[Bug 1890334] Re: ceph: nautilus: backport fixes for msgr/eventcenter
Mauricio Faria de Oliveira
1890334 at bugs.launchpad.net
Mon Aug 24 16:56:42 UTC 2020
Steps to build the test case:
$ sudo add-apt-repository -s cloud-archive:train-proposed
$ sudo apt update
$ apt source ceph
$ cd ceph-14.2.11
$ sed 's/-DWITH_TESTS=OFF/-DWITH_TESTS=ON/' -i debian/rules
$ dch -l '+withtestson' 'Enable building tests.'
$ sudo apt build-dep -y ceph
$ DEB_BUILD_OPTIONS=parallel=20 dpkg-buildpackage -us -uc
$ ls -lh obj-x86_64-linux-gnu/bin/ceph_test_rados_api_misc
-rwxrwxr-x 1 ubuntu ubuntu 13M Aug 24 15:36 obj-x86_64-linux-gnu/bin/ceph_test_rados_api_misc
** Attachment added: "ceph_test_rados_api_misc-v14.2.11.xz"
https://bugs.launchpad.net/cloud-archive/+bug/1890334/+attachment/5404188/+files/ceph_test_rados_api_misc-v14.2.11.xz
--
You received this bug notification because you are a member of Ubuntu
OpenStack, which is subscribed to Ubuntu Cloud Archive.

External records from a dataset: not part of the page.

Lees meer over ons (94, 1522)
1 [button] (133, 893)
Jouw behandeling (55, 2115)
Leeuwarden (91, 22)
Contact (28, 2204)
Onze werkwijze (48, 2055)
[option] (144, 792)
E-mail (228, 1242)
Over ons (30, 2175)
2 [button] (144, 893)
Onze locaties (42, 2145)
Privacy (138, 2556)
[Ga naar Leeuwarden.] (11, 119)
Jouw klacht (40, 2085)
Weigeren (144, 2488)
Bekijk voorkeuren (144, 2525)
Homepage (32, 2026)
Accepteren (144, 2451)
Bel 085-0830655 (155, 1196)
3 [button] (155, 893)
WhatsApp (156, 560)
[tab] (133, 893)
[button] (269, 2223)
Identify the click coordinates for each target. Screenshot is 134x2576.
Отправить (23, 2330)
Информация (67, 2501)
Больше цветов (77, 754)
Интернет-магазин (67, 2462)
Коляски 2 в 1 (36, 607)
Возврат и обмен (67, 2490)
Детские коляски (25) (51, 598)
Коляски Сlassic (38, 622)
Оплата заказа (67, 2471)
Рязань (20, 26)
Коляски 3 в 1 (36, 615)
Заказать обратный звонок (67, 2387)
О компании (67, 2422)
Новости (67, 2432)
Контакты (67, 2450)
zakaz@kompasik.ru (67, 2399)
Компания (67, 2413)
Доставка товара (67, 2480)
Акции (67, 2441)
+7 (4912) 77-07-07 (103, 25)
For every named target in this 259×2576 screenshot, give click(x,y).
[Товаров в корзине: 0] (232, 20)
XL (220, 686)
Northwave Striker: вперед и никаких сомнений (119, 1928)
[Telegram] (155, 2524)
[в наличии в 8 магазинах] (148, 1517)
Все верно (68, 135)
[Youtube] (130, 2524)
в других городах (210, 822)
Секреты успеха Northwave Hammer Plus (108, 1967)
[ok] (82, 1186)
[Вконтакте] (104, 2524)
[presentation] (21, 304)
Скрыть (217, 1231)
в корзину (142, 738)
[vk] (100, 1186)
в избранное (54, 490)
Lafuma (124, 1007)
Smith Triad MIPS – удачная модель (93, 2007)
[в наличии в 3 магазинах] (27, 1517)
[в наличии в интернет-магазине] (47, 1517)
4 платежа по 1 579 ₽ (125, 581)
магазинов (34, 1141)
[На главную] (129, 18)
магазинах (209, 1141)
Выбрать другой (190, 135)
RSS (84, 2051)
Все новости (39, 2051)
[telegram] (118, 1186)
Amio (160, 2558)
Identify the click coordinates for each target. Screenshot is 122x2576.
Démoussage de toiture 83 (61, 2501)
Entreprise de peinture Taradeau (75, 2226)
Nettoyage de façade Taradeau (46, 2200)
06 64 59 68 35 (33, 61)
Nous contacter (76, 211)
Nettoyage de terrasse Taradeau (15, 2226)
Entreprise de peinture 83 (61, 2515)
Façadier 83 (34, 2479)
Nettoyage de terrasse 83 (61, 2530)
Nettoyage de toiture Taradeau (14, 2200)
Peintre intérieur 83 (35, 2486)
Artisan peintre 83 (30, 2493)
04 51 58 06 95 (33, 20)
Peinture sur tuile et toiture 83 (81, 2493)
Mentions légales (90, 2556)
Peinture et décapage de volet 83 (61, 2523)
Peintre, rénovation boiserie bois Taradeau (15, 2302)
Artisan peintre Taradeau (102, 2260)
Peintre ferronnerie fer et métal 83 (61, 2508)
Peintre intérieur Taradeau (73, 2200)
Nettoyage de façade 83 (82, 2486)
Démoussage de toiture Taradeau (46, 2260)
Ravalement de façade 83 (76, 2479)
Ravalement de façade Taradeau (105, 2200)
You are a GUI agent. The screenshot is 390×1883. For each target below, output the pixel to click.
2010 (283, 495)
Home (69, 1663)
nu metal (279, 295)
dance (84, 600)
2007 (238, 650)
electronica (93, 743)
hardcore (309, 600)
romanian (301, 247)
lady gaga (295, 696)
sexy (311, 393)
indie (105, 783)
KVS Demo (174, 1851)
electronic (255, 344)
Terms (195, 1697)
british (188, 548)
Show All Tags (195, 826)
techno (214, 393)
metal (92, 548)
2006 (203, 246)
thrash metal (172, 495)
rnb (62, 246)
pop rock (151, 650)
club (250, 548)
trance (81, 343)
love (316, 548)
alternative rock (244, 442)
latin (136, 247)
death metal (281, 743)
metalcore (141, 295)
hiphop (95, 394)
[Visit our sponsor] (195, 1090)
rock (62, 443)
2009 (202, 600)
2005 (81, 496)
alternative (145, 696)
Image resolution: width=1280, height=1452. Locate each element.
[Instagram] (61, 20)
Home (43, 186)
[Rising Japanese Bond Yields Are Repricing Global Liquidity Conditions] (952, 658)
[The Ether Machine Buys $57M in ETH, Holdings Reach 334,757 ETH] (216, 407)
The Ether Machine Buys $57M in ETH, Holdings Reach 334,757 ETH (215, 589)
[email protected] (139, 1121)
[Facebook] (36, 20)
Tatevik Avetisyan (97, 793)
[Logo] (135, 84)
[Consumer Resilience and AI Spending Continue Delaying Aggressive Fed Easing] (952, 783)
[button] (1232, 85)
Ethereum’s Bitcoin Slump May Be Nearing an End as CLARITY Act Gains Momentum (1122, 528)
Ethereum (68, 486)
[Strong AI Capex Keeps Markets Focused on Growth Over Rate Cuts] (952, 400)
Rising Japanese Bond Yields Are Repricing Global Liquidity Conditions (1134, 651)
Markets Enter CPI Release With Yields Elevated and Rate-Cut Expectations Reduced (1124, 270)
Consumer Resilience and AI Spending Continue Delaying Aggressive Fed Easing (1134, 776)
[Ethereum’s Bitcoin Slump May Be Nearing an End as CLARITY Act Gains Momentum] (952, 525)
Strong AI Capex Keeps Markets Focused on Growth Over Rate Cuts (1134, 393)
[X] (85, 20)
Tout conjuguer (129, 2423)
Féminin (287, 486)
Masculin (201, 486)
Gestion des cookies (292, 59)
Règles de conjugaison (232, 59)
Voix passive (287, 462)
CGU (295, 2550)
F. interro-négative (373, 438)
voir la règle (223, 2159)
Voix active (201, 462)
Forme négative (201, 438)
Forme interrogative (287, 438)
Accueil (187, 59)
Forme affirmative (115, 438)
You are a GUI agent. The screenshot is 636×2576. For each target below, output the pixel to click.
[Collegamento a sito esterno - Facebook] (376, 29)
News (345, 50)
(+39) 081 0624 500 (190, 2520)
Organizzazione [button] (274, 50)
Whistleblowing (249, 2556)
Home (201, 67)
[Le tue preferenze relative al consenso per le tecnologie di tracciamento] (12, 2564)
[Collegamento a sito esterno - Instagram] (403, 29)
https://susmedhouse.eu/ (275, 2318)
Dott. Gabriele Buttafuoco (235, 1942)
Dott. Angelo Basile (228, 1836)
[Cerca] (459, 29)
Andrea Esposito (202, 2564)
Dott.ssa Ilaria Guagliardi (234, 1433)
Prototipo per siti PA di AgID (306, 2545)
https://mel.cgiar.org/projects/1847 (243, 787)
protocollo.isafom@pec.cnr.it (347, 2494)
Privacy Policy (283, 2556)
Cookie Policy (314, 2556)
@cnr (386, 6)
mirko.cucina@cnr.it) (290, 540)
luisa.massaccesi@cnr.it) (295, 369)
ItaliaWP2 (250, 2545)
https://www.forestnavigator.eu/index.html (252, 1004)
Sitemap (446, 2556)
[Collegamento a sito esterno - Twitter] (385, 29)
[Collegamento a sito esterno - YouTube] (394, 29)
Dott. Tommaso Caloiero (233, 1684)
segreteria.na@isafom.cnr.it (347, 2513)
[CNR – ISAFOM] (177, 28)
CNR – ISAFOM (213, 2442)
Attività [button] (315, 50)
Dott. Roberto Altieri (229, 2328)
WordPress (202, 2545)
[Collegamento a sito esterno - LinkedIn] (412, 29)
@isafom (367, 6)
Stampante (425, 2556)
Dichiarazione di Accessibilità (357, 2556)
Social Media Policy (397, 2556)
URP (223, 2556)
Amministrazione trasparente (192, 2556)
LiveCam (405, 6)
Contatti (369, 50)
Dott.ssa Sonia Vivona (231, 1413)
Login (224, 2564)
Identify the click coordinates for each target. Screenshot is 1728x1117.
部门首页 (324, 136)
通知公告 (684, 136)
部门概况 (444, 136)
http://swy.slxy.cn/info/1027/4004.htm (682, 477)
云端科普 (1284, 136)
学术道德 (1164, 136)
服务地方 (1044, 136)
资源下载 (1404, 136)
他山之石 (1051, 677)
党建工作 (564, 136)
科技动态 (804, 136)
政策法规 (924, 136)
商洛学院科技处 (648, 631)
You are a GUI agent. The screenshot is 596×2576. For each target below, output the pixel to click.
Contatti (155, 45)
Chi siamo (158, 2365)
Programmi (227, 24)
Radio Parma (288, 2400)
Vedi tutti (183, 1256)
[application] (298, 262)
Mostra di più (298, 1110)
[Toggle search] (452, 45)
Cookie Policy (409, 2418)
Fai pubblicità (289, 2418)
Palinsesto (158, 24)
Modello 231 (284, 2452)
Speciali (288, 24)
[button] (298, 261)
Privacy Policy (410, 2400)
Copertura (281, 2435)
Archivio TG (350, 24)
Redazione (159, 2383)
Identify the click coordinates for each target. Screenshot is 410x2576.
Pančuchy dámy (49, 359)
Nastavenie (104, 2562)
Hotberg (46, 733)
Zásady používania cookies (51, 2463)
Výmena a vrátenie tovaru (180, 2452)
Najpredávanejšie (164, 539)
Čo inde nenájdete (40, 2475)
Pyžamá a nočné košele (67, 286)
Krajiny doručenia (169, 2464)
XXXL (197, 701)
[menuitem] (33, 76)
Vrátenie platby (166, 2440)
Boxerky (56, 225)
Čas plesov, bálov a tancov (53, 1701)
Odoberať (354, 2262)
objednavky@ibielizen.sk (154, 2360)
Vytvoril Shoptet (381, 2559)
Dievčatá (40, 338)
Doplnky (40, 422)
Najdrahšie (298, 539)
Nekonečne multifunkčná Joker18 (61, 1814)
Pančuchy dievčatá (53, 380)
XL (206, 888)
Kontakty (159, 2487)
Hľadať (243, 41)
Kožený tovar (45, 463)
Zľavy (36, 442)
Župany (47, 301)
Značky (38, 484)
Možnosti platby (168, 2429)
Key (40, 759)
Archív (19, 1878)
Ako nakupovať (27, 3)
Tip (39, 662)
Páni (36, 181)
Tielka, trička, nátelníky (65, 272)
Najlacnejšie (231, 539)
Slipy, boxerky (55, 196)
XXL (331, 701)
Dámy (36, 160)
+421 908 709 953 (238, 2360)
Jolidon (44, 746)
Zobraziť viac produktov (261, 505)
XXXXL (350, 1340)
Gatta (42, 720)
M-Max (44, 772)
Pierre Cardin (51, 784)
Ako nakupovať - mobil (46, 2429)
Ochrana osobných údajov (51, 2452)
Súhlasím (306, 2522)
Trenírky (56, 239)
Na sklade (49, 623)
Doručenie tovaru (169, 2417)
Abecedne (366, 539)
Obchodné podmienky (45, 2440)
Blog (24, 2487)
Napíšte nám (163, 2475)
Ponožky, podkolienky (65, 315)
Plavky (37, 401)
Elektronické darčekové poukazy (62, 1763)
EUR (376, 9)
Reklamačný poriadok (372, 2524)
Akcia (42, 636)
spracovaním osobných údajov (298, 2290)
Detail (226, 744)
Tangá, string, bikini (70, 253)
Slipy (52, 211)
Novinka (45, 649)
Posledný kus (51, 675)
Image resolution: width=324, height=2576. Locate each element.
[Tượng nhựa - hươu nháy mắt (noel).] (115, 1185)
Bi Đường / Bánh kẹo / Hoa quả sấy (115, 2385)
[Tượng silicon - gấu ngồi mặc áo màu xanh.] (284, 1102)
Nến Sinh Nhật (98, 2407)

https://bugs.launchpad.net/bugs/1890334
Title:
ceph: nautilus: backport fixes for msgr/eventcenter
Status in Ubuntu Cloud Archive:
Fix Released
Status in Ubuntu Cloud Archive train series:
Fix Committed
Status in Ubuntu Cloud Archive ussuri series:
Fix Released
Status in Ubuntu Cloud Archive victoria series:
Fix Released
Status in ceph package in Ubuntu:
Fix Released
Status in ceph source package in Eoan:
Won't Fix
Status in ceph source package in Focal:
Fix Released
Status in ceph source package in Groovy:
Fix Released
Bug description:
[Impact]
* Ceph Nautilus/14 may hit daemon crashes in msgr/eventcenter
as it lacks backport fixes to properly protect many threads
in the connection close/reset/reuse paths.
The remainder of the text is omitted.